[Exercise materials start]
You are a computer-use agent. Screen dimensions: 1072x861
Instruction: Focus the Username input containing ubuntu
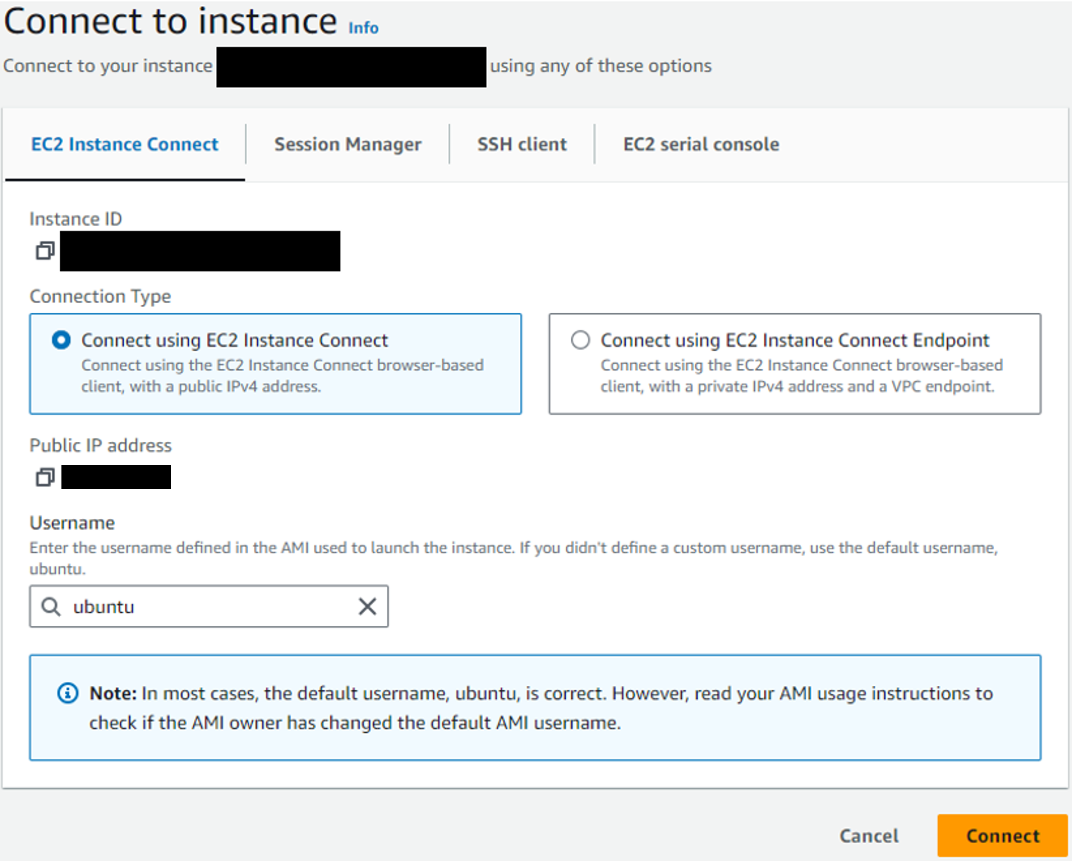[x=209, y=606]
[Exercise materials end]
[Exercise materials start]
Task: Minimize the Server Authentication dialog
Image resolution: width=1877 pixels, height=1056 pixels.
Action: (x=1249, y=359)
[Exercise materials end]
Requirements: Copy the records from the line with "Task: Minimize the" to the line with "Action: (x=1249, y=359)", changing "dialog" to "window" and keeping everything else the same.

Task response:
Task: Minimize the Server Authentication window
Image resolution: width=1877 pixels, height=1056 pixels.
Action: (x=1249, y=359)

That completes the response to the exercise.